You wanted to be remembered as the thoughtful progressive, eco-warrior, 100% vegan leather, Instagram model type you aspired to be rather than the shameful post-all-night-bender-kebab-eating FOMO-suffering paranoid type that you were.
You didn’t want to run the risk of awkwardly discovering there was an afterlife after all, and embarrassingly having to introduce yourself to everyone as the person whose cremated greenhouse emissions were responsible for killing the world’s last polar bear. Then there’s the added risk of bumping into the bear itself.
Further to that; you didn’t want to identify as one of those “mainstream” types in case you also had to face all your trendy friends’ post mortem.
So, you picked an environmentally friendly burial option.
Good for you! I see it’s working out nicely; you’ve got Wi-Fi, science blogs to read, plenty of historical figures to chat to and no polar bears present by your hand. Now, where did you put that never-ending packet of Tim Tams?
For the rest of us slowly expiring beings, can we borrow the menu you picked from?
Let’s see here, Option 1: is to let your body rot. In the absence of cheaper more sustainable alternatives to the classics we can still embrace our ancestor’s attitudes to death. Natural burials are still in the ground but there’s none of this “make her look peaceful with chemicals” or “make sure the other dead people know he’s wealthy by putting some of the help in there with him” phaff. Bodies are buried in a shroud of biodegradable material to allow the breakdown of tissue, then the nutrient rich fluid soaks into the soil and fertilises the surrounding wildlife.
Specific types of shrouds have been invented that are threaded with a breed of mushroom spores that thrive on decay, so as your body decomposes you feed the mushrooms and creates your own ecosystem in an accelerated process. You can have your own circle of life.
Option 2: a new process gaining support that is a more environmentally sound alternative to cremation: resomation. It uses heated water and potassium hydroxide to liquefy your body into sterile nutrient soup that can safely be put back into the ecosystem, but leaves the bones, fillings and any implants untouched. This option lets you grind your bones down, so you can keep gathering dust in your mum’s place.
Option 3: If you’re really into the idea of giving yourself back to the natural cycles, or if your mum won’t stand for your army of dust-bunnies, you can go a step further. As a compliment to Option 2, a company in Georgia turns bone dust and concrete into Eternal Reefs that are placed in ocean reef restoration projects. Imagine front row seats to watch Finding Nemo at IMAX on repeat for the rest of eternity.

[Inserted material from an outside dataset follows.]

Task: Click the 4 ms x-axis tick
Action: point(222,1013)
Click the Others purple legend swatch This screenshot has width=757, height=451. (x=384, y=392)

Option 4: There must be something about marine life that makes people think of dead things, because a marine biologist in Sweden invented Promession as another (really cool) technique for eco-burial. It’s essentially freeze-drying a body in liquid nitrogen, breaking the brittle body apart until all the water is evaporated in a special vacuum chamber, and then putting the powdered remains in a shallow grave where they become compost.
With all these great ideas to help the environment our existence has largely detracted from, it’s any wonder people are still throwing hundreds of thousands of dollars at cryonics, mummification and space ejections. Would you rather the entire universe thinks of you as rich space trash, or help give life to a rain forest? (Keep in mind that I am not asking if space is cool – it’s the best – I’m asking if you are cool).